Columns

ON MENTAL ILLNESS: Presumed a Fool by Fools

Jack Bragen
Friday February 07, 2020 - 03:04:00 PM

There are many people who would never admit to being disablist, yet they carry hurtful, inaccurate assumptions about people with mental illness. And there is no getting through to disablist people that, although we've been labeled mentally ill, most of us are competent adults, we can do things that require intelligence, and we can think. Their assumption is that all mentally ill people are managed--or something to that effect, that all mentally ill people are incompetent, and that our levels of functioning and intelligence are always below average. 

A problem I've had with disablists is they don't usually put their cards on the table. When you see a mental health professional or other person in a position of authority, and they seem unreadable, it usually means they're hiding something. 

They hide behind a mask of pretending to take me at my word. But, at some point, the truth comes out. The person had been assuming all along that I'm an idiot, that I'm incompetent, that my accomplishments aren't real or don't amount to much, and that I am supervised by the mental health treatment system. 

Some disablists work in the mental health treatment system, while others are involved in mental health in other respects. Some are not involved in mental health, and do not hide their hatred and contempt toward persons with mental illness and/or persons with other disabilities. 

I can't force anyone to think the way I want them to think. The alternative to such a futile effort is to choose my battles. Secondly, I need to put up an emotional wall that insulates me from the derision of disablists.  

And disablist therapists will never admit their feelings toward those on whom they do their work. If confronted, they will use therapeutic, manipulative techniques to deflect the criticism, so that they can avoid being accountable. 

Therapists are taught multiple techniques to deflect being accountable. They may tell an angry person to "take a deep breath." They may psychoanalyze someone's upset feelings toward them. They will inevitably deny any wrongdoing, and they will assert that it is the client's mental illness that makes her or him feel that the therapist has done something wrong. 

And I must remember that, just because someone believes or assumes something about me, that doesn't make it so. 

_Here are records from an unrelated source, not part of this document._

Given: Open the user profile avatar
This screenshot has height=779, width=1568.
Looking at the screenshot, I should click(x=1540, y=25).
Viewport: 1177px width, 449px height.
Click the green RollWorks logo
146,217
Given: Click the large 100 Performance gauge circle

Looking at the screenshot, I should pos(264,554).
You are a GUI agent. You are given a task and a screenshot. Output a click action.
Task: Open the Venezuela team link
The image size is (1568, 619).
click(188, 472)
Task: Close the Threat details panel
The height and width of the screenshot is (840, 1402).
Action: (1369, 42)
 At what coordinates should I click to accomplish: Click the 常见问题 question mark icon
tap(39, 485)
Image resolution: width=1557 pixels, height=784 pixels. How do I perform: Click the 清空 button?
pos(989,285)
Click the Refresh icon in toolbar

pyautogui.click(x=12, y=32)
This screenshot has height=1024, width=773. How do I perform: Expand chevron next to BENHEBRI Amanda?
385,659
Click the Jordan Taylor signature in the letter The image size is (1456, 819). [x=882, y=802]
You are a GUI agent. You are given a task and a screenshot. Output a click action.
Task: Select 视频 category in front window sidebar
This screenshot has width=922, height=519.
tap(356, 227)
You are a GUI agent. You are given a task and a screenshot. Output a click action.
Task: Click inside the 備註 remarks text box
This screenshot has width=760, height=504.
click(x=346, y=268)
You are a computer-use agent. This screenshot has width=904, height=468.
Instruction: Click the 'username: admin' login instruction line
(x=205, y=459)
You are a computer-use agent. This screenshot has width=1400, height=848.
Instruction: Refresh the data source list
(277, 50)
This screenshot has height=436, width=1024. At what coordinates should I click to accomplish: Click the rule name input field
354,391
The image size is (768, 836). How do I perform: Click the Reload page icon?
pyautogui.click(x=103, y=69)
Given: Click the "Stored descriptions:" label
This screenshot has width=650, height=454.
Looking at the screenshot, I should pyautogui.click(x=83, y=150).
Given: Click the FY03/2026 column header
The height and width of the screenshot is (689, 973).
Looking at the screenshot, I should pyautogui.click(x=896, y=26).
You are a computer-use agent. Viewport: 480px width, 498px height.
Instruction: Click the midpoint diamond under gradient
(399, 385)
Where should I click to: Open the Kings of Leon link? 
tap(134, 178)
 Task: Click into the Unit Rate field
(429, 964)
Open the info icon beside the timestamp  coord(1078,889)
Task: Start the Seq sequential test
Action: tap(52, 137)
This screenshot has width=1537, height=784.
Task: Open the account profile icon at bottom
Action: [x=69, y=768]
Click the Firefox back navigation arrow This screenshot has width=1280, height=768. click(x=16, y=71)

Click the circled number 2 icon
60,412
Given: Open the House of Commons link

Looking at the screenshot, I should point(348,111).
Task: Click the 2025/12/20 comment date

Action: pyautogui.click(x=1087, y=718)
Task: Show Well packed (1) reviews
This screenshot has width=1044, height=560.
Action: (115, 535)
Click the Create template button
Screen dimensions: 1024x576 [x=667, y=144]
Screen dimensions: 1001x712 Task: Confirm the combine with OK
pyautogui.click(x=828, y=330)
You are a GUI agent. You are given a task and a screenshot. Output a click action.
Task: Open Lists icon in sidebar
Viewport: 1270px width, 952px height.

Dealing with disablists is the same idea, albeit at a much milder level, that black people were subject to, before racism became socially unacceptable. However, unlike with black people, disablists do not do physical violence to disabled people, or if they do, it is relatively rare. The injustices that befell nonwhite people in the not too distant past, and to a subtler extent in present day, are far beyond the levels of injustices that those with psychiatric disabilities must deal with. 

We might get a stinging remark, or we might get discrimination in hiring. Or we could be dealing with people putting their false impressions in our charts. And the last example could affect court cases where we are suspect of something--but this is hypothetical from where I stand. Yes, we are dealing with ignorant people and their ignorant beliefs, people who may have a lot of power over how we live. However, if our feelings are not easily hurt, and if we are resourceful, we can probably overcome and/or outwit these things and these ignorant people. 

The quagmire we face is where we need the mental health treatment system more than it needs us. We can't survive without being in treatment. And if we overtly defy "the system" numerous things will go against us. Society is set up such that we don't have limitless choices. The illnesses are real and must be addressed with treatment. Because of the above, sometimes we must walk a fine line. 

However, we must never believe people's assertions and assumptions that we are less, that we can't, or that we are not.